The second contact hole 152 is formed to overlap the second electrode hole 202. The long side surface L of the second contact hole 152 is exposed by the long side surface L of the second electrode hole 202 with at least one of the gate insulating layer 125 and the passivation layer 150 therebetween. The long side of the data pad lower electrode 192 is faced. In addition, the second contact hole 152 exposes the side surface S of the second electrode hole 202 by exposing the short side surface S of the second electrode hole 202. In this case, the second contact hole 152 may be formed longer than the second electrode hole 202 to expose a portion of the upper surface of the data pad lower electrode 191 connected to the short side surface S of the second electrode hole 202.

The third contact hole 195 passes through the gate insulating layer 125 and the passivation layer 150 to expose the data line 130 and the first link electrode 194.

After forming the first to third contact holes 151, 152, and 195 and the pixel holes 161, a transparent conductive film is entirely deposited on the lower substrate 110 on which the photoresist pattern is formed using a sputtering method or the like. Materials of the transparent conductive film include indium tin oxide (ITO), tin oxide (TO), indium tin zinc oxide (ITZO), and indium zinc oxide (IZO). Either one is used.

In this case, the transparent conductive film is opened at the edges of the passivation layer 150 and the photoresist pattern due to the over-etching.

Subsequently, the photoresist pattern formed on the passivation layer 150 and the transparent conductive layer formed on the photoresist pattern are removed through a lift-off process to thereby remove the pixel electrode 160, the gate pad upper electrode 182, and the data pad upper electrode ( A third conductive pattern group including 192 is formed.

In this case, the pixel electrode 160 is formed bordering the patterned passivation layer 150 in the pixel hole 161 and is connected to the side surface of the drain electrode 132.

The gate pad upper electrode 182 is connected to the exposed gate pad lower electrode 181 forming a side boundary with the passivation layer 150 and the gate insulating layer 125 patterned in the first contact hole 151.

In addition, the data pad upper electrode 192 is connected to the exposed data pad lower electrode 191 in a side boundary with the passivation layer 150 and the gate insulating layer 125 patterned in the second contact hole 152.

The second link electrode 197 forms a side boundary with the passivation layer 150 and the gate insulating layer 125 patterned in the third contact hole 195, and exposes the exposed data line 130 and the first link electrode 194. ) Is connected.

When the above process is completed, the auto probe inspection is performed as shown in FIG. 14. Referring to FIG. 14, the auto probe test is a test for checking disconnection failure and short failure of each wiring.

In the above-described auto probe inspection, the padding upper electrodes 182 and 192 are badly caught by the auto probe inspection needle 140 used for the auto probe inspection, so that each pad portion upper electrode 182, 192) can be damaged.

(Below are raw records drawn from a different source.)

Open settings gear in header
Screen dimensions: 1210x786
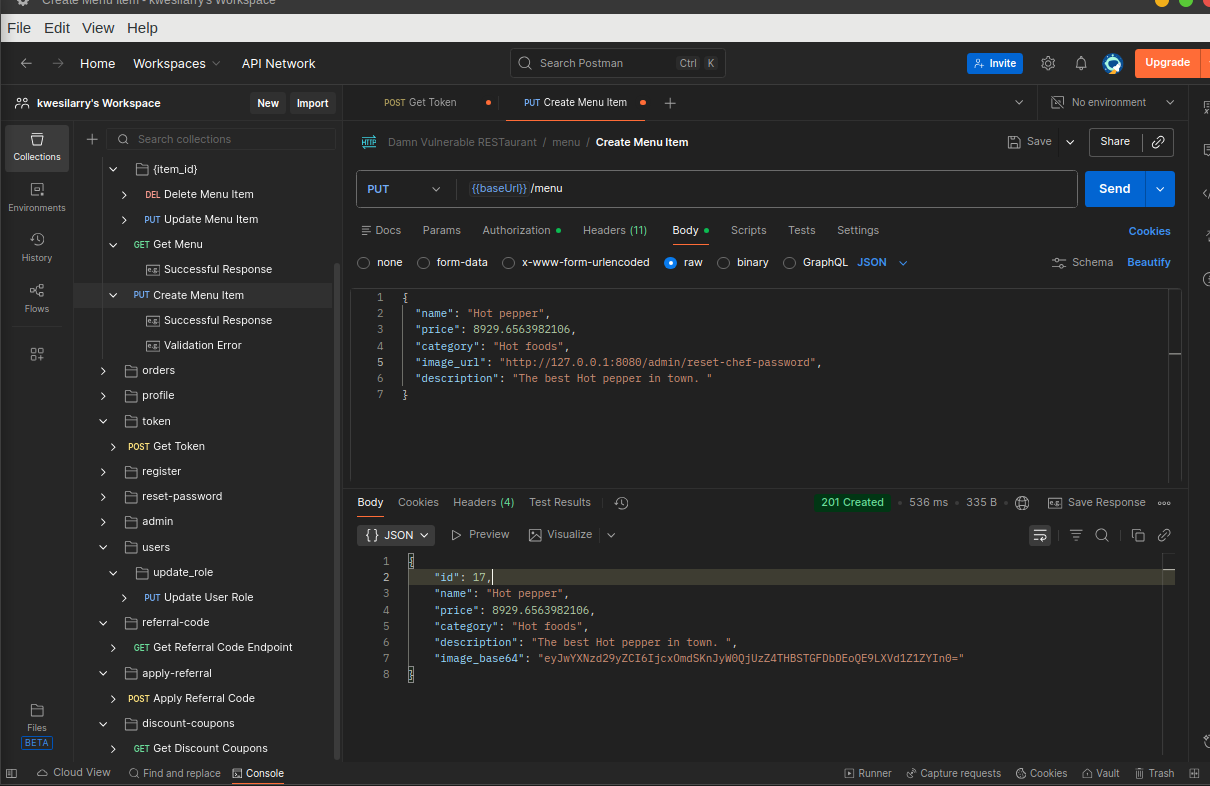pos(1048,63)
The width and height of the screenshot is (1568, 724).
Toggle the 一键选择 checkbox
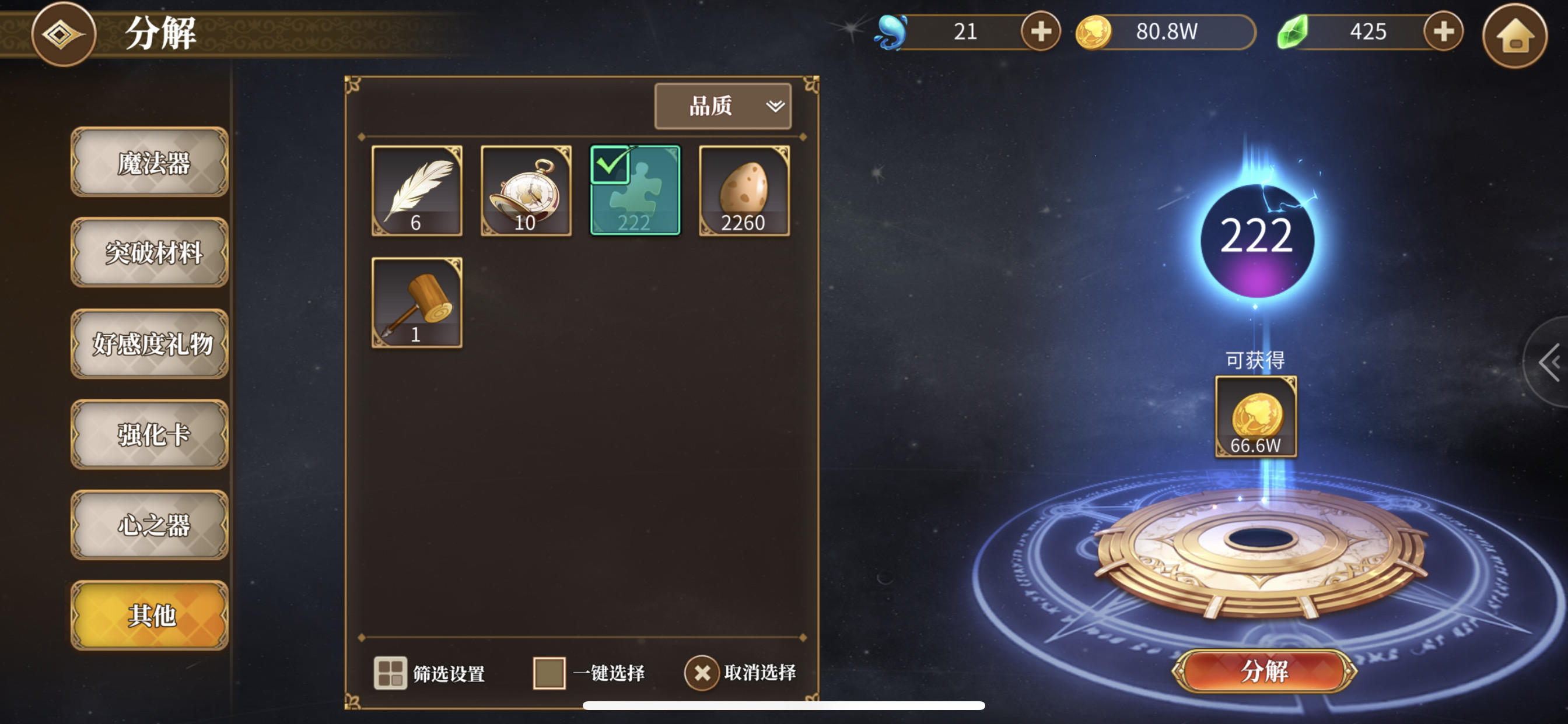549,673
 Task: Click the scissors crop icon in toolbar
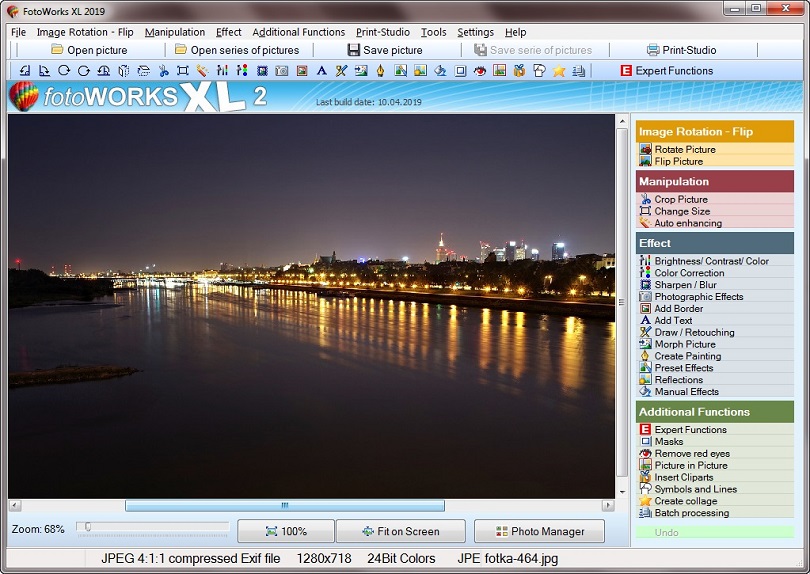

However, damage to each of the pad upper electrodes 182 and 192 formed of a transparent metal occurs in the first and second contact holes 151 and 152, and the first and second contact holes 151 and 152 are transparent. Since the external appearance of the thin film transistor including the damaged part C is transparent because the first and second electrode holes 201 and 202 exposing the lower substrate 110 surface are all transparent, they are not recognized as appearance defects during the external inspection. Yield can be improved.

In addition, the present invention is not limited to the above-described embodiment, but may include other embodiments including only one of the first electrode hole 201 and the second electrode hole 202 to achieve the object of the present invention.

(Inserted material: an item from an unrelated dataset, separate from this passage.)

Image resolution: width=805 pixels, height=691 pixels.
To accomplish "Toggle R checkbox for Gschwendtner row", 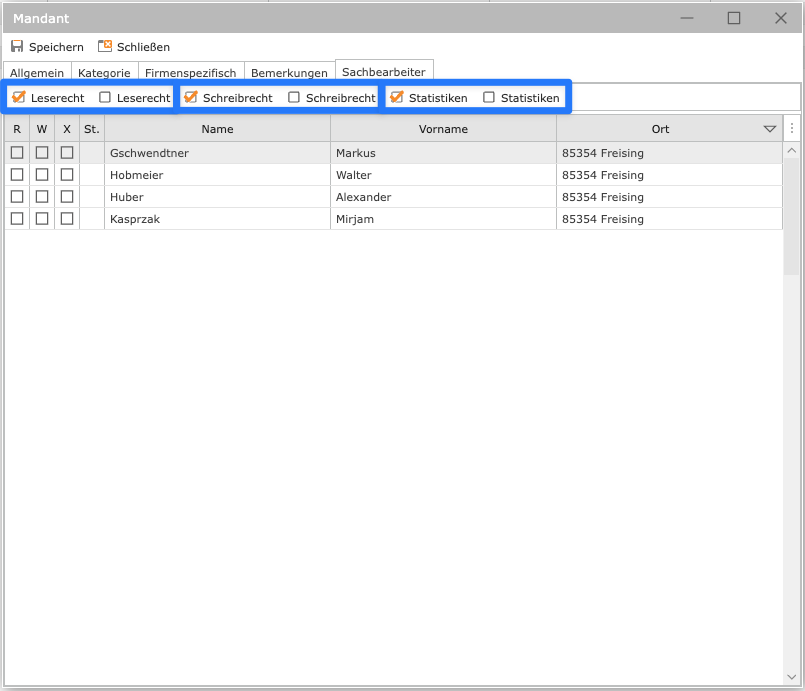I will coord(17,153).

As described above, the thin film transistor substrate according to the exemplary embodiment includes at least one of a first electrode hole penetrating the gate pad lower electrode and a second electrode hole penetrating the data pad lower electrode.

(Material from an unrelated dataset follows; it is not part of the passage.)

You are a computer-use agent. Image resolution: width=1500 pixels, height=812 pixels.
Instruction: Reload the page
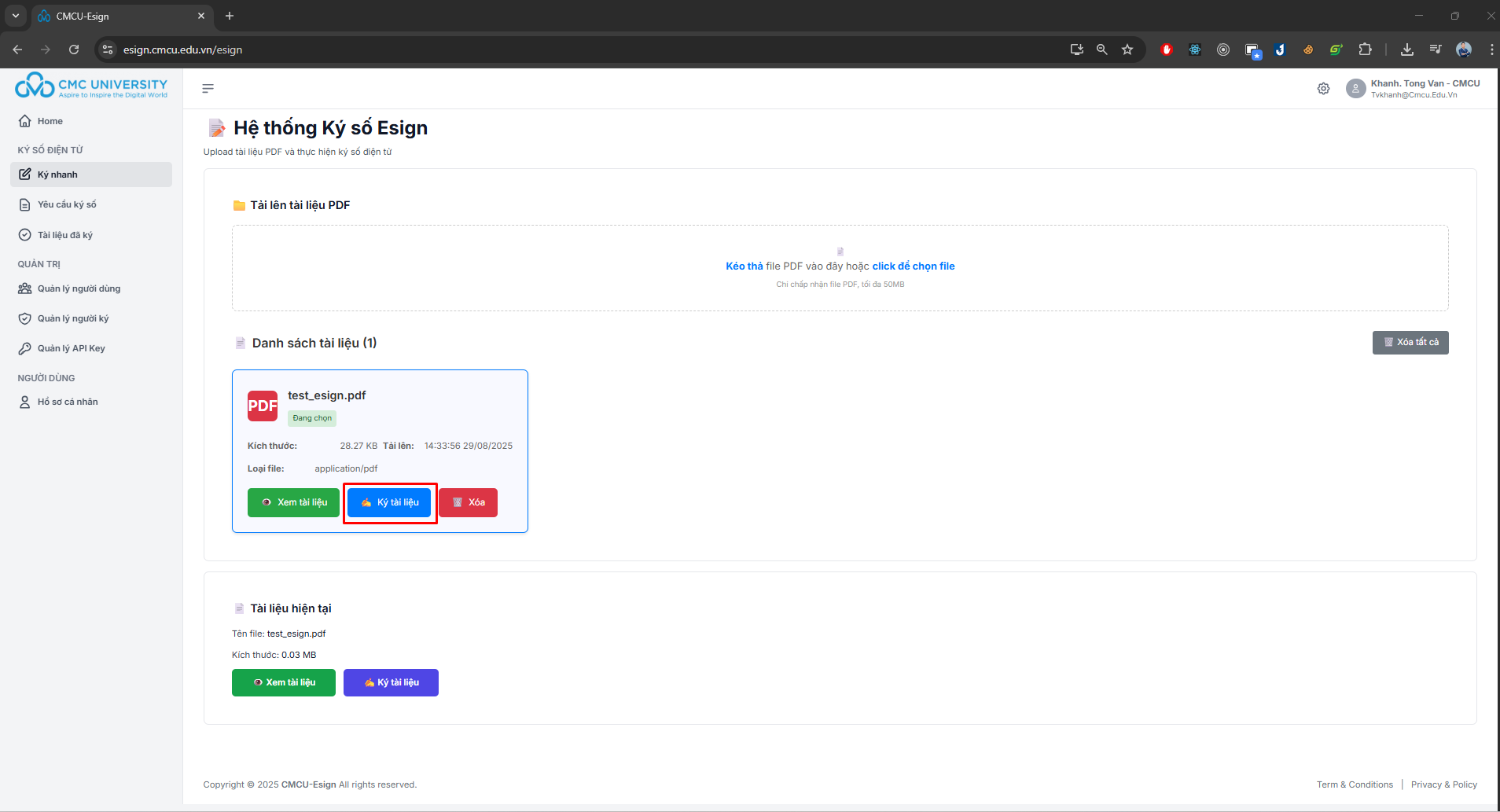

The long side surface of the gate pad lower electrode exposed through the first electrode hole may be covered by at least one of the gate insulating layer and the passivation layer so as not to expose the long side surface of the gate pad lower electrode when the first contact hole is formed. Since the long side surface of the gate pad lower electrode is not exposed when the first contact hole is formed, the long side surface of the gate pad lower electrode may be prevented from being corroded by the etching gas used to form the first contact hole.

In addition, the long side surface of the lower data pad electrode exposed through the second electrode hole may be covered by at least one of the gate insulating layer and the passivation layer so as not to expose the long side surface of the lower data pad electrode when the second contact hole is formed. Since the long side surface of the lower data pad electrode is not exposed when the second contact hole is formed, the long side surface of the lower data pad electrode may be prevented from being corroded by the etching gas used to form the second contact hole.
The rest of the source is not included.